In our view, a link may be easily established, as some emergent abilities may not require a processing purpose different from the original. Also, the context of personal data collection is similar, while the nature of personal data is preset by the controller, as it collects training and validation data. However, in real-life situations, this may not always be the case. Further, the assessment of potential consequences may be difficult due to the black box-like, opaque nature of AIs. The ultimate solution may still be obtaining consent from affected data subjects, but in practice this may seem cumbersome and largely ineffective.
The EU AI Act will potentially affect the development and use of GPTs in real-life scenarios. One of its main goals is to develop and create a technology-neutral regulatory framework for the development, use and provision of high-risk AI systems within the EU. Due to recent developments and publicity about GPTs, especially ChatGPT, the AI Act now also refers to generative AI models.
According to the European Parliament, "Generative foundation models, like GPT, would have to comply with additional transparency requirements, like disclosing that the content was generated by AI, designing the model to prevent it from generating illegal content and publishing summaries of copyrighted data used for training."
While the draft regulation specifically addresses generative AI technologies, it is silent about the emergent abilities of LLMs and the treatment of any potential risks that may relate to them.
However, the AI Act would require the implementation and operation of certain risk-management procedures and means in cases of high-risk AI systems. In the draft, high-risk AI systems are operated in the areas of biometric identification and categorization of natural persons; management and operation of critical infrastructure; education and vocational training; employment, workers management and access to self-employment; access to and enjoyment of essential private services and public services and benefits; law enforcement; migration, asylum and border control management; and administration of justice and democratic processes.
GPTs are not likely to qualify as high-risk AI systems under the proposed AI Act, but the obligations on generative AI mainly concern transparency, including disclosing that the content was generated by AI, designing the model to prevent it from generating illegal content and publishing summaries of copyrighted data used for training.

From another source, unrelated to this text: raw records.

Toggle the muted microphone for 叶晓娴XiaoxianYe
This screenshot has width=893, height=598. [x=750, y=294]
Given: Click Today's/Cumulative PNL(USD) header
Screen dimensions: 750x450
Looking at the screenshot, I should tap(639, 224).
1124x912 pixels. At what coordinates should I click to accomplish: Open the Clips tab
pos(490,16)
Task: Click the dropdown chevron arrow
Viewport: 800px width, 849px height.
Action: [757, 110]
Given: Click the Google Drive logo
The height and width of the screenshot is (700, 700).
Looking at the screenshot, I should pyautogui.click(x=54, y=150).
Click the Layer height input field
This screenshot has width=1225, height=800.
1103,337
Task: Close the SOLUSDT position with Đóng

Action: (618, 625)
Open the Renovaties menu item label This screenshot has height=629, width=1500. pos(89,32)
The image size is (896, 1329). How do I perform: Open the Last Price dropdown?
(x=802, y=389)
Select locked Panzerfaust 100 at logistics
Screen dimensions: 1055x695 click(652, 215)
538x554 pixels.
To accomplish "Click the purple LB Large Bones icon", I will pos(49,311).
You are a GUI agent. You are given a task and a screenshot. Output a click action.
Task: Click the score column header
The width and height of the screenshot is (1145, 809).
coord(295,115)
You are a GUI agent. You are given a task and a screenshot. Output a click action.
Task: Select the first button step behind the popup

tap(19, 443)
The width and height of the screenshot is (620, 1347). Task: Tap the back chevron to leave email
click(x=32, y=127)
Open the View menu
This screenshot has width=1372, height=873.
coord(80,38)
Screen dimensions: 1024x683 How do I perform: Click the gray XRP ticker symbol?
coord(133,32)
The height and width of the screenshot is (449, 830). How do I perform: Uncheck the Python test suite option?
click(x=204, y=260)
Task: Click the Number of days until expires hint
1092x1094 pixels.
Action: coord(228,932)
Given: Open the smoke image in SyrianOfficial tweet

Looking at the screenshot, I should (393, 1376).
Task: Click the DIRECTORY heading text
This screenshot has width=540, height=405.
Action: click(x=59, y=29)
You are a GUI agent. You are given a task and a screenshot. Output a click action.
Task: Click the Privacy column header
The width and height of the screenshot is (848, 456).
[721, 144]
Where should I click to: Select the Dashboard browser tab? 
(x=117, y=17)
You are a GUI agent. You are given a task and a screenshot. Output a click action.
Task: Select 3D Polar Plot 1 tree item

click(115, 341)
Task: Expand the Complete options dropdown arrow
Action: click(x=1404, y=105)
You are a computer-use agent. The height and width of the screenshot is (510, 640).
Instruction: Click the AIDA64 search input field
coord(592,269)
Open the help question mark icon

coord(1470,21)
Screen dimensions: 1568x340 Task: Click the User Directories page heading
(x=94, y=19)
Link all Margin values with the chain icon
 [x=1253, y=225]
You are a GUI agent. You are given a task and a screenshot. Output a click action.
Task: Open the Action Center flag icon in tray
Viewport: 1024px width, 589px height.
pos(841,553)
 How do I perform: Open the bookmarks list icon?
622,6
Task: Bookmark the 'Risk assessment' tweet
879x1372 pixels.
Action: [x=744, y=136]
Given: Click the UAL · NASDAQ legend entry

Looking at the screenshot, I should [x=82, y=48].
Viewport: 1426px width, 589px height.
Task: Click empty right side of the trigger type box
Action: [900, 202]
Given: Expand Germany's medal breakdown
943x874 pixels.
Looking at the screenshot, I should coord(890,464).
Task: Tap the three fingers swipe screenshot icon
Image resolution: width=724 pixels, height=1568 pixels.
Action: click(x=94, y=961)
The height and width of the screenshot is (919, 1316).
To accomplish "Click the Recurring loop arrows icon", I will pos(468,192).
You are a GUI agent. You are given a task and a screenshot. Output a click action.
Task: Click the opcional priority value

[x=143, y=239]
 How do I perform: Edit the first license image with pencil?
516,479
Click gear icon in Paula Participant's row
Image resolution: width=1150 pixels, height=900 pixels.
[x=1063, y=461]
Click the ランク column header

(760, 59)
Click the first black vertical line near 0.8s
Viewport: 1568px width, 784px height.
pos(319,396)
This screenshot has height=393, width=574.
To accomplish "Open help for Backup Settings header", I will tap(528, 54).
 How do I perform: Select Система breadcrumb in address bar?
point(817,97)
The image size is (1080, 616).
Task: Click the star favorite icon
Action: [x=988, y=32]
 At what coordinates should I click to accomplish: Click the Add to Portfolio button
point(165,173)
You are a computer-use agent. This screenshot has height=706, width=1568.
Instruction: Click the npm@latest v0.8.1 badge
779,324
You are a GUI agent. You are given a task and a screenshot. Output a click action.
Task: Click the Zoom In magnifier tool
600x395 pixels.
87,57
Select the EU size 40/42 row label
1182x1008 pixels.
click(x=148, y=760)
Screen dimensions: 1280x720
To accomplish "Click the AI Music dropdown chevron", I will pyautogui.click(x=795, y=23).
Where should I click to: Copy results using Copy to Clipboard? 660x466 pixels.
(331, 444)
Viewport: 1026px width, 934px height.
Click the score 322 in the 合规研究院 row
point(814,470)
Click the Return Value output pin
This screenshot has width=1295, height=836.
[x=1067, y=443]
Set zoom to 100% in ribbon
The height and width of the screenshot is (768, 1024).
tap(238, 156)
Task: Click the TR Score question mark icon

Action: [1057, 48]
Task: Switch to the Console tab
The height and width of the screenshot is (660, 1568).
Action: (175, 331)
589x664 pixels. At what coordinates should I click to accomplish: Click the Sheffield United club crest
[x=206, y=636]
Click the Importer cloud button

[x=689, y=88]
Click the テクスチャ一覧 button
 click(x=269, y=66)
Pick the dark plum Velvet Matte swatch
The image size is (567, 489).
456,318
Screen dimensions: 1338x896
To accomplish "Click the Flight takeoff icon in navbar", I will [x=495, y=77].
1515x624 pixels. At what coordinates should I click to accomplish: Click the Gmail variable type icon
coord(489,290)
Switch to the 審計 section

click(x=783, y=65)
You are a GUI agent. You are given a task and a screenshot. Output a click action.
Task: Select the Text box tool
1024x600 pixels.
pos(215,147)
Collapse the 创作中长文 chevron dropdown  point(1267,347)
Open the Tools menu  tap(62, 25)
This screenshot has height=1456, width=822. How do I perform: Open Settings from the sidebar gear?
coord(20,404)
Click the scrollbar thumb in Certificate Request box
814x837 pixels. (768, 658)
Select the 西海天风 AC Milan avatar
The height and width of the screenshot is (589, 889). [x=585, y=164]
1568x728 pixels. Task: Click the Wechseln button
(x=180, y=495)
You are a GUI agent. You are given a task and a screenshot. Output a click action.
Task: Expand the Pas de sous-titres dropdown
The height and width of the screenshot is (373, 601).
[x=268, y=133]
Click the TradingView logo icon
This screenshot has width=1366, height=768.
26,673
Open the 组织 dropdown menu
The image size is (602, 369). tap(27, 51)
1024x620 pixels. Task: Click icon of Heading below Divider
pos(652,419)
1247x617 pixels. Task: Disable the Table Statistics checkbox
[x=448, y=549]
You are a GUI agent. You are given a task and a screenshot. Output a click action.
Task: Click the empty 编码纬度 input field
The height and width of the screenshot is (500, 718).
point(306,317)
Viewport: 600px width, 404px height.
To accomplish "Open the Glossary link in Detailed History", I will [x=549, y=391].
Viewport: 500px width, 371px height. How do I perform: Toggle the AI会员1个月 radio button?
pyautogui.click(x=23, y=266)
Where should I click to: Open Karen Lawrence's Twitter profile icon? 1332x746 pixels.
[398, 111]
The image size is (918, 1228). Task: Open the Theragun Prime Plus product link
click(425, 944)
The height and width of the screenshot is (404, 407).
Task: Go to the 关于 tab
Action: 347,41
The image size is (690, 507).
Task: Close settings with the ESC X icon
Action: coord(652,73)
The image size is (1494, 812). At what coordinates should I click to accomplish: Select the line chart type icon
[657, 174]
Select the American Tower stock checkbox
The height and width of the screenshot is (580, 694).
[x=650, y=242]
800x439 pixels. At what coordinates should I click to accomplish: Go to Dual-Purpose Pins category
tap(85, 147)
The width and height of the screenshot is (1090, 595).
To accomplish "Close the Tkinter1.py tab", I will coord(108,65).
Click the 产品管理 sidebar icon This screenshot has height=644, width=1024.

The provisions of the GDPR will likely remain applicable, and data controllers must assess whether any emergent ability within LLMs qualifies as further use and would violate the purpose-limitation principle on a case-by-case basis. If yes, such emergent ability may mean a data processing purpose is incompatible with the original purpose and, therefore, would require further compliance-related actions from the controller, e.g., obtaining consent from affected data subjects.
Conclusion
AI's emergent abilities are a double-edged sword, offering both incredible potential and substantial challenges. Embracing these abilities while addressing associated risks and uncertainties requires a multidisciplinary approach that combines technological innovation, ethical considerations and responsive regulation. It is essential to carefully navigate this evolving landscape to harness the benefits of AI's emergent abilities while safeguarding privacy, ethics and societal well-being.